> **Excerpted data**
BEGIN

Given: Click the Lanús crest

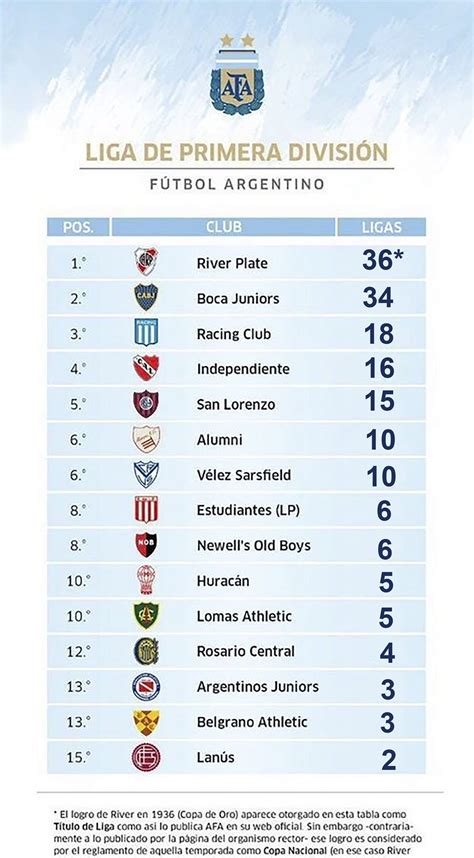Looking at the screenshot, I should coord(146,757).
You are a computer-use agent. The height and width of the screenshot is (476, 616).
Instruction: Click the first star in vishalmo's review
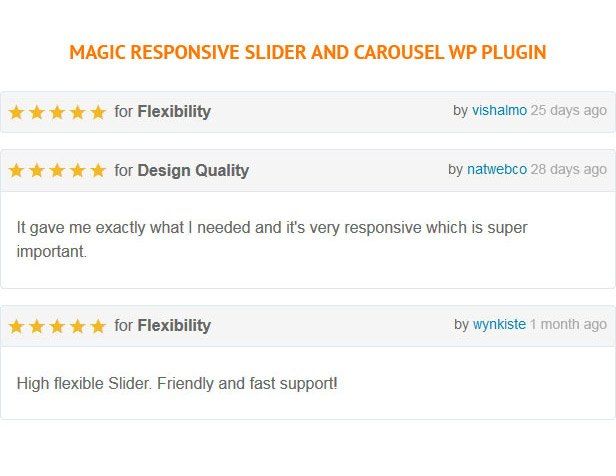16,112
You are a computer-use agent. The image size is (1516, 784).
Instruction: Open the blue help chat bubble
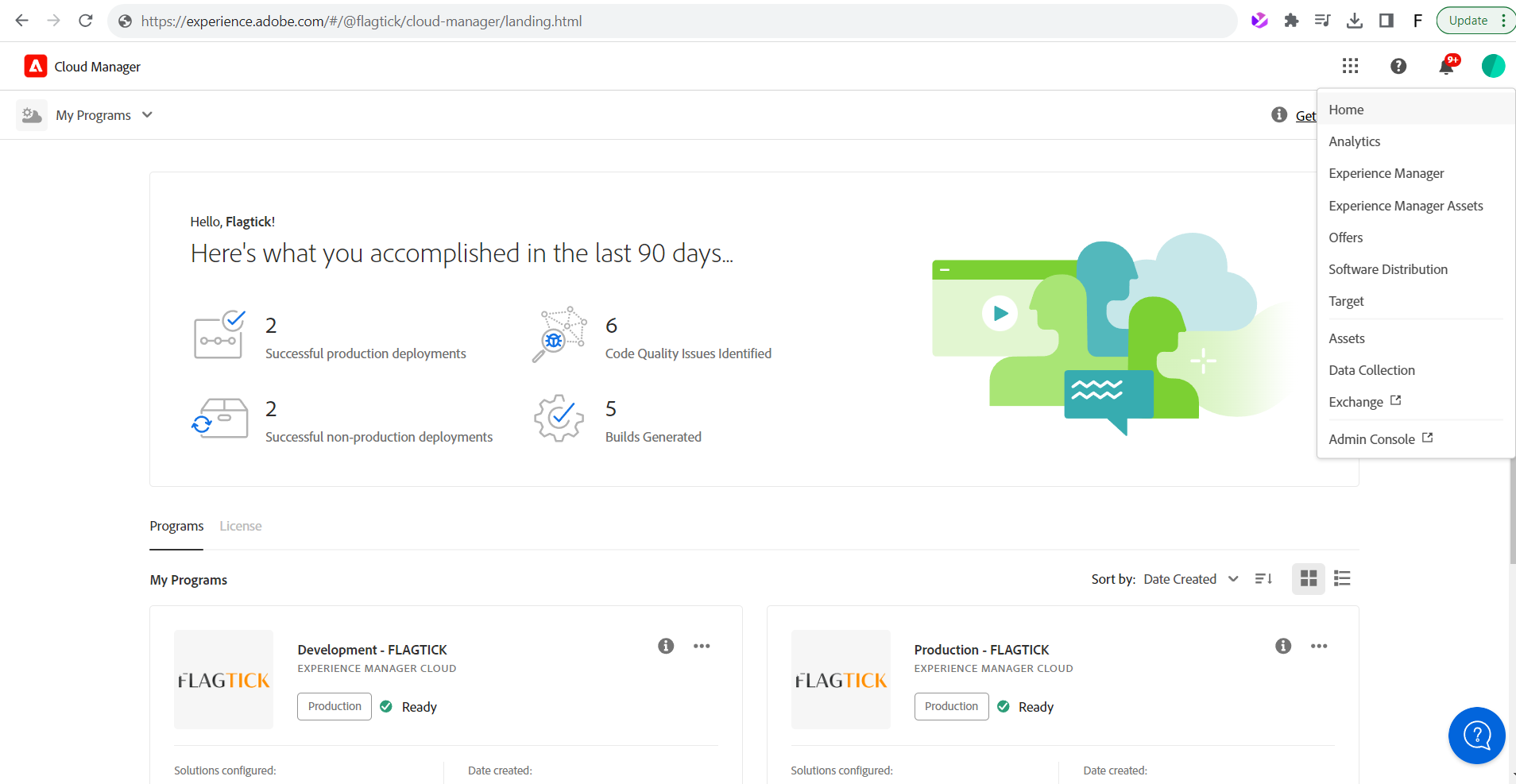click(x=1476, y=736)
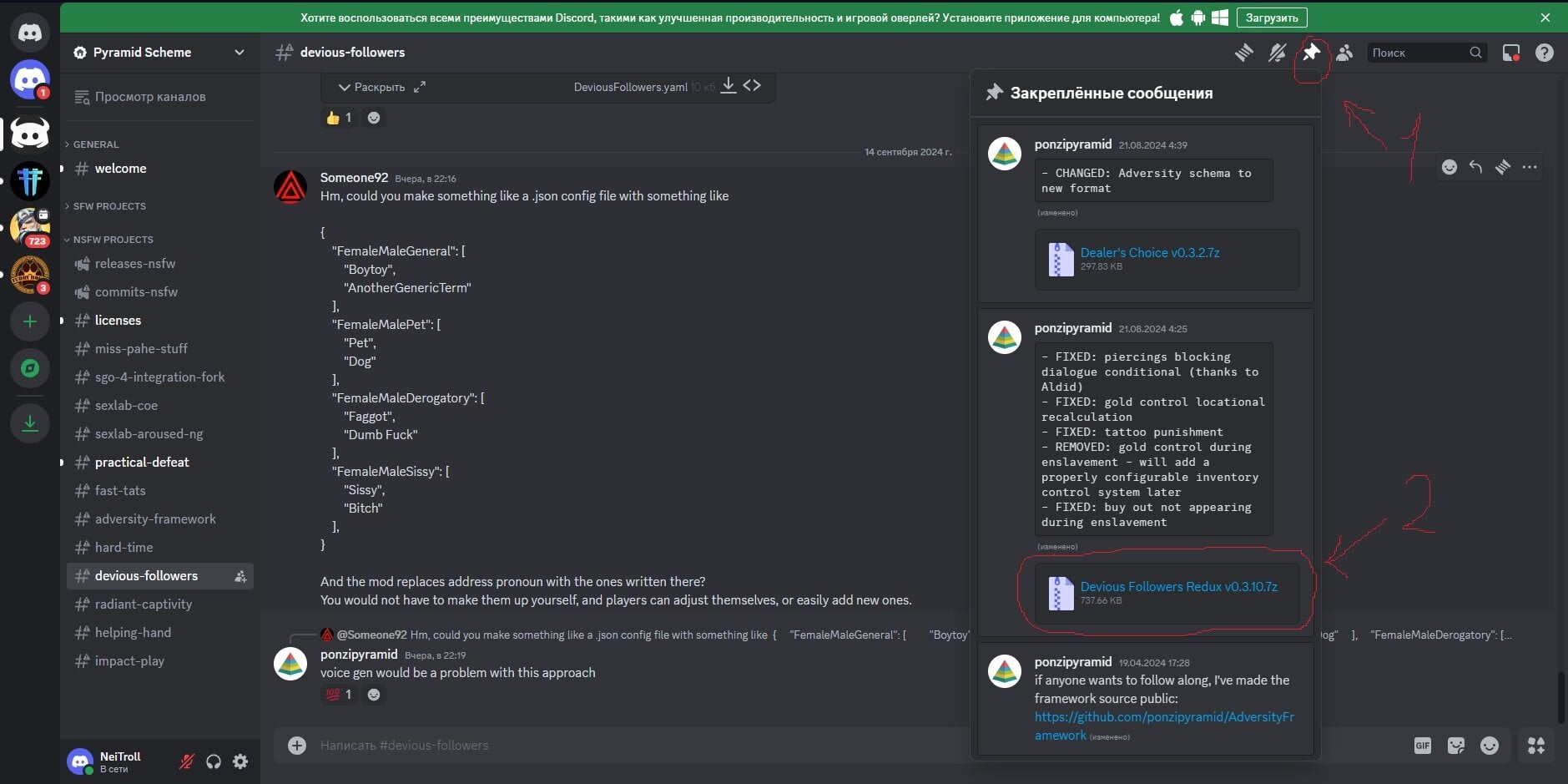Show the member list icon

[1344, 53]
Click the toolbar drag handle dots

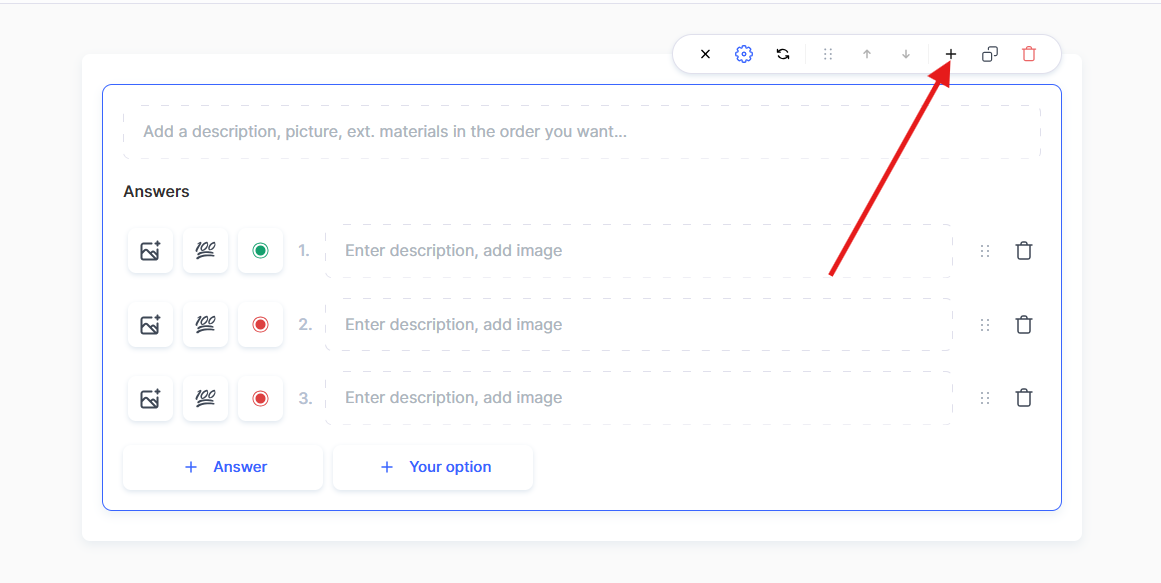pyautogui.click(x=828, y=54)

END

> **Work required**
Only the text of the entries above is to be given again, exactly, with the pictures left out.

> **Result**
Given: Click the Lanús crest

Looking at the screenshot, I should coord(146,757).
You are a computer-use agent. The height and width of the screenshot is (476, 616).
Instruction: Click the first star in vishalmo's review
16,112
You are a computer-use agent. The image size is (1516, 784).
Instruction: Open the blue help chat bubble
click(x=1476, y=736)
Show the member list icon

[1344, 53]
Click the toolbar drag handle dots

pyautogui.click(x=828, y=54)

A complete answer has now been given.